[Python-bugs-list] [ python-Bugs-471893 ] Security review of pickle/marshal docs

noreply@sourceforge.net noreply@sourceforge.net
Fri, 09 Nov 2001 01:21:59 -0800


Bugs item #471893, was opened at 2001-10-16 15:42
You can respond by visiting: 
http://sourceforge.net/tracker/?func=detail&atid=105470&aid=471893&group_id=5470

Category: Documentation
Group: Feature Request
Status: Open
Resolution: None
Priority: 4
Submitted By: Tim Peters (tim_one)
Assigned to: Jeremy Hylton (jhylton)
Summary: Security review of pickle/marshal docs

Initial Comment:
Paul Rubin points out that the security implications 
of using marshal and/or pickle aren't clear from the 
docs.  Assigning to Jeremy as he's more sensitive to 
such issues than I am; maybe Barry would like to get 
paranoid too <wink>.

A specific example:  the pickle docs say that pickle 
doesn't support code objects, and "at least this 
avoids the possibility of smuggling Trojan horses into 
a program".  However,

1) The marshal docs don't mention this vulnerability 
at all.

while

2) The pickle docs don't spell out possible dangers 
due to things pickle does that marshal doesn't (like 
importing modules, and running class constructors).

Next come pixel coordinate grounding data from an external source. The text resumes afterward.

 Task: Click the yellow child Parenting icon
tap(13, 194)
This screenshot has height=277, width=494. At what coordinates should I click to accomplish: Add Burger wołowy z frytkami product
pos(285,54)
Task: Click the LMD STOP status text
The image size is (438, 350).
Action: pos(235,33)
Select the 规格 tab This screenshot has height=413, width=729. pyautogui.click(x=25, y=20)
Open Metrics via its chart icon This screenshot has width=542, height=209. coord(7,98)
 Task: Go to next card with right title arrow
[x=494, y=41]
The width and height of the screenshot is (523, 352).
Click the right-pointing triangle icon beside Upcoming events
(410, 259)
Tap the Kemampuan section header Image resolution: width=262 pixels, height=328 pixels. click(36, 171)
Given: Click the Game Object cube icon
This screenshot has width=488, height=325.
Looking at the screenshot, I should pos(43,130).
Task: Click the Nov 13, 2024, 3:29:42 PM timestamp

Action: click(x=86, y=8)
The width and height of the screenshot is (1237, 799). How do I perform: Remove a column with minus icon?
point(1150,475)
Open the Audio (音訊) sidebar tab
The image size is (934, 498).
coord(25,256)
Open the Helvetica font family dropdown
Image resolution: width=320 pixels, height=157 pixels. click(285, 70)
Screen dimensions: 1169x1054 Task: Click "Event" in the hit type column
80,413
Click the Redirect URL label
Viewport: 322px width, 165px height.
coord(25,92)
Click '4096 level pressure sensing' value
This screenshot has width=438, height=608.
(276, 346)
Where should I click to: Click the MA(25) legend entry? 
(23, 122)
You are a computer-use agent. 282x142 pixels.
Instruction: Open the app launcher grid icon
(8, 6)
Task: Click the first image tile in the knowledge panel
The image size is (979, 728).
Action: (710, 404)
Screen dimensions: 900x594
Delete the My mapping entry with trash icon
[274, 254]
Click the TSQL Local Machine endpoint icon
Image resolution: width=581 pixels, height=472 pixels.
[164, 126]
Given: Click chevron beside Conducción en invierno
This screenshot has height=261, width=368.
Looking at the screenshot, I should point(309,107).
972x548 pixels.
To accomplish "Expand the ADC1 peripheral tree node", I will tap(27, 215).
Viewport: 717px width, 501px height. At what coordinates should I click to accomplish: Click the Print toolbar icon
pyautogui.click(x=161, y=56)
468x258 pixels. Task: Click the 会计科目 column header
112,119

----------------------------------------------------------------------

Comment By: Nobody/Anonymous (nobody)
Date: 2001-11-09 01:21

Message:
Logged In: NO 

Well, Guido and Tim agree with you that it's not a pickle
bug.  I still feel it is one, because its docs currently
make you think you can securely load untrusted pickles, and
because it's a natural, non-obscure thing to want to do
(see pyro and the cookie module), but whatever.  If it's
not a code bug then I feel it's a significant functionality
shortcoming in the python library.

Pyro uses pickle to serialize data for RPC calls over the
internet.  A malicious client could make a hostile pickle
take over the server.  The cookie module lets web
applications store user session state in browser cookies.
Its SerialCookie and SmartCookie classes let you put
arbitrary Python objects into the user session, and
serializes them when pickle.  Again, a malicious client
can make a hostile pickle, send it in a cookie header to
the http server, and take over the server when the 
application unpickles the cookie.

The current documentation for the pickle module makes it
very clear to me that the doc writer thought it was safe
to unpickle untrusted cookies.  If pickle wasn't designed
for that, then there was a communication failure between
the designer and the doc writer.

Yes, I'm willing to help with a PEP for fixing this
situation.

Paul


----------------------------------------------------------------------

Comment By: Jeremy Hylton (jhylton)
Date: 2001-11-08 09:37

Message:
Logged In: YES 
user_id=31392

I don't think of the issue you describe as a bug in the
code.  You're suggesting a new feature for pickle.  As far
as I can tell, the original design requirements for pickle
did not include the ability to securely load a pickle from
an untrusted source.

It may be a legitimate feature request, but it's too late to
make it into Python 2.2.  I suggest we look at the design
issues for Python 2.3 and decide if it's a feature we want
to support.  I imagine a PEP may be necessary to lay out the
issues and the solution.  Do you want to have a hand in that
PEP?

I still don't understand what it means that Pyro and cookie
were bit by a bug.  It sounds like they were using pickle in
ways that pickle was not intended to support.  A careful
analysis of how those two applications use pickle would be
helpful for generating requirements.


----------------------------------------------------------------------

Comment By: Nobody/Anonymous (nobody)
Date: 2001-11-07 15:54

Message:
Logged In: NO 

IMO it's a code bug that you can't unpickle strings from
untrusted sources.  Pyro and the cookie module are examples
of programs that got bitten by this bug.  Whether it's
really a bug is a matter of opinion--I had a big email
exchange with Guido and Tim about it, and they felt it
was enough to fix the pickle documentation.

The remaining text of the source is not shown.